Food insecurity is not a problem that is peculiar to the developing world. The growing demand for food banks and the need to feed children at school are evidence that hunger is a problem in New Zealand too.
Food security ought to be the prime concern of every government.
This was recognised in the Paris Accord which stated that reducing carbon emissions should not come at the expense of food production.
Too many environmentalists and politicians, forget this with their campaigns against farming as Marcus Holtkoetter writes:
The European Commission has a plan to eliminate modern farming in Europe.
The details emerged last month, as part of a “European Green Deal” announced late last year that calls for the continent to become “climate neutral” by 2050.
The commission speaks of “turning climate and environmental challenges into opportunities.” It also talks about “making the transition just and inclusive for all.”
It should have added three words: “except for farmers.”That’s because the EU Commission just released its “Farm to Fork” strategy, which is the agricultural portion of the European Green Deal. It announces a series of unrealistic goals: In the next decade, farmers like me are supposed to slash our use of crop-protection products by half, cut our application of fertilizer by 20 percent, and transform a quarter of total farmland into organic production.
None of this, of course, is supposed to disrupt anybody’s dinner.

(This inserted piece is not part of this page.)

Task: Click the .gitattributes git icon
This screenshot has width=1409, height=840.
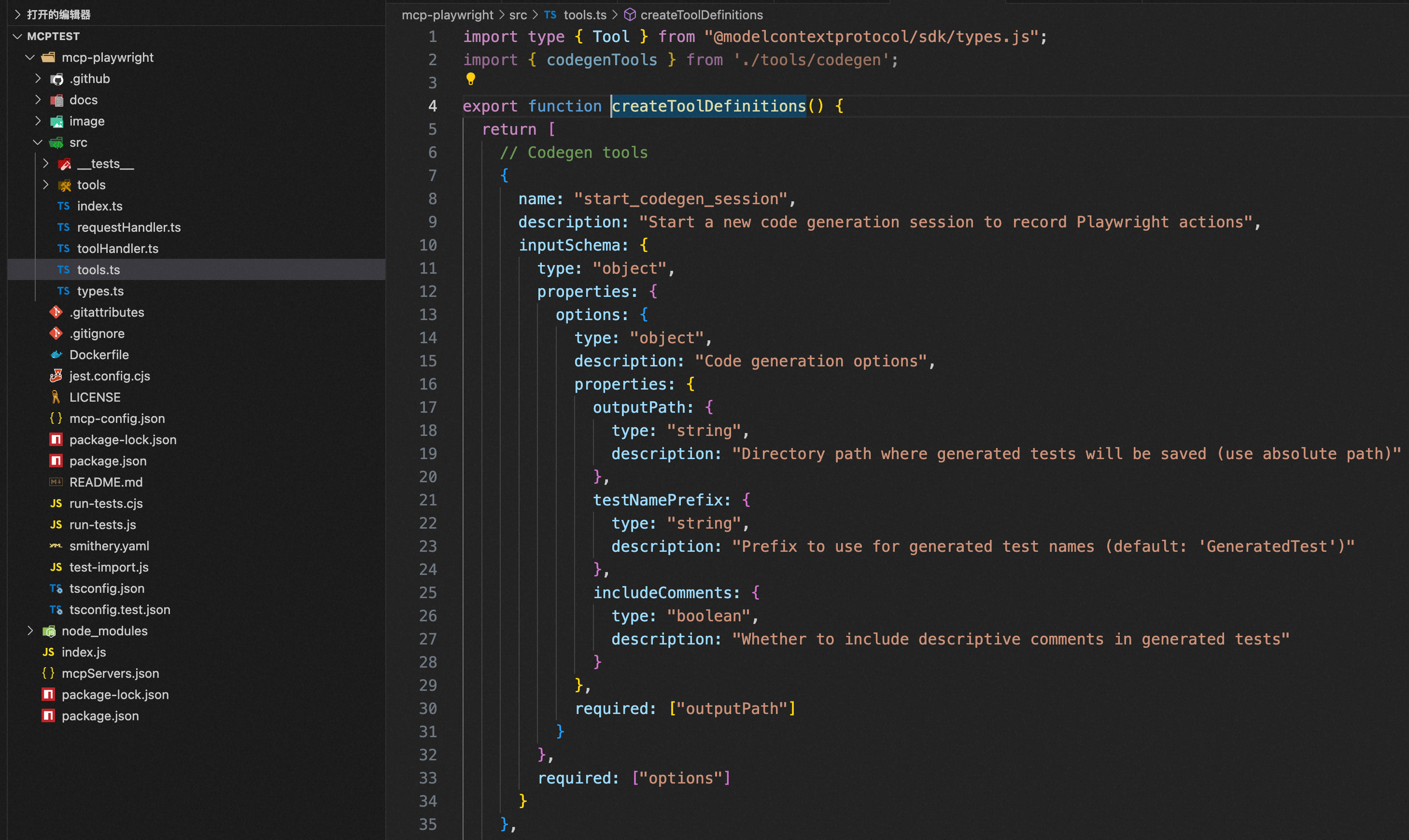Action: click(x=56, y=312)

Europeans are blessed to live in a well-fed society. We have stable governments, reliable infrastructure, and advanced economies. We also have some of the best farmland in the world, with good soil and strong yields, year after year. Through intensive farming, we achieve excellent results-and we don’t face the problems of hunger and malnutrition that plague less fortunate people in other societies.
What the European Commission now proposes, essentially, is smaller harvests. For consumers, this will lead directly to one thing: Higher prices. Food will cost more.

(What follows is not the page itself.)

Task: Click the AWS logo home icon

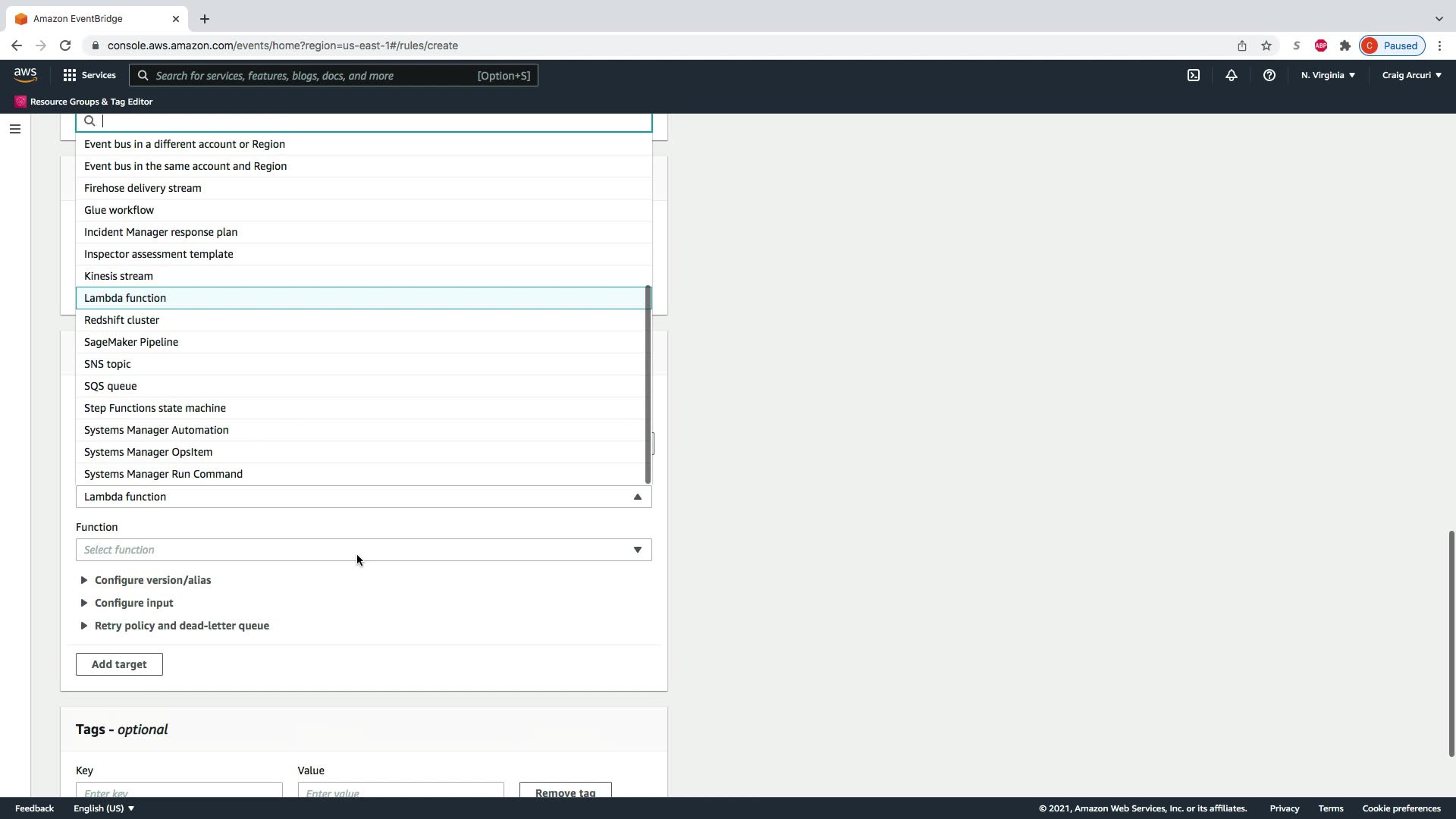Action: [25, 75]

There’s also a deeper problem. How are farmers supposed to make a living when we’re growing fewer crops and selling less food? The commission fails to consider one of the most likely results of its misbegotten approach to agriculture: When farmers can’t turn a profit, they’ll quit farming.

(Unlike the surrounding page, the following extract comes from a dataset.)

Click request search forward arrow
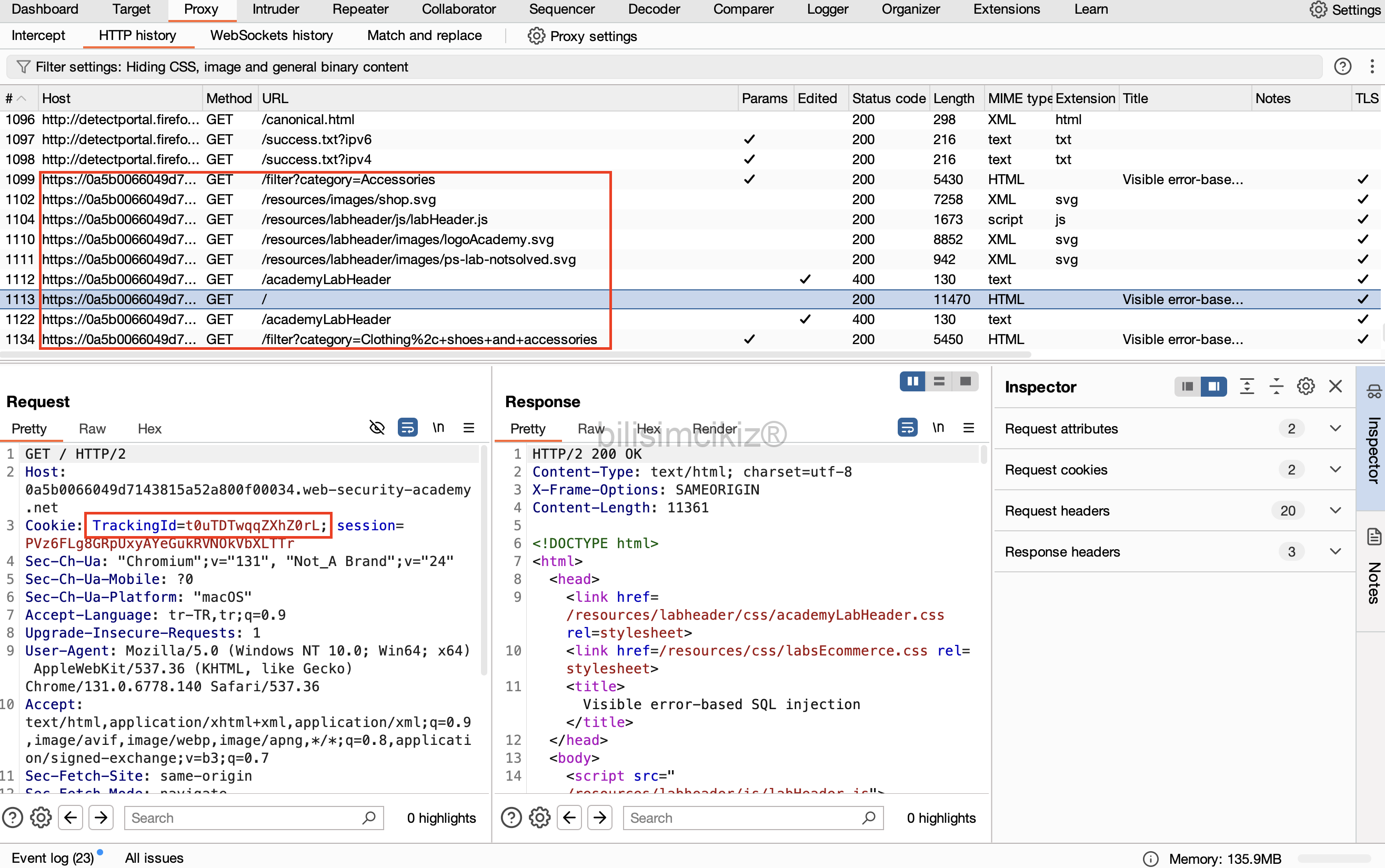This screenshot has height=868, width=1385. tap(101, 817)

If that happens, the smaller harvests will shrink even further.
This defies what the commission says is its major goal, which is to make “the EU’s economy sustainable.” It needs to understand that there is no such thing as economic sustainability without a sustainable economy.
It also raises the question of where our food will come from, if it doesn’t come from our own farms. We could always import more food from other places. Global trade already is an essential feature of food production. We should encourage more of it.
Yet the European Green Deal will lead to substandard farming in places with less productive farmland. This may help fill bellies in a Europe that has fewer farmers. It may even salve the consciences of activists and bureaucrats in Brussels. It certainly won’t help the climate.
Our goal should be to grow more food on less land. Yet the EU’s present approach, driven by ideology rather than science, will lead to growing less food on more land.
What’s “green” about that?
There is nothing green about that, just as there is nothing green about the anti-farming measures here which don’t appreciate how efficient New Zealand food production is; the impact on food supply, and price, if production is cut and the environmental cost if reductions in production here are replaced by increases in production in other much less efficient places.
The Norwegian Nobel Committee has recognised the importance of food security, and the dangers posed to world peace by food insecurity.
Hunger can cause wars and those who put the environment before food should understand there’s nothing green about wars.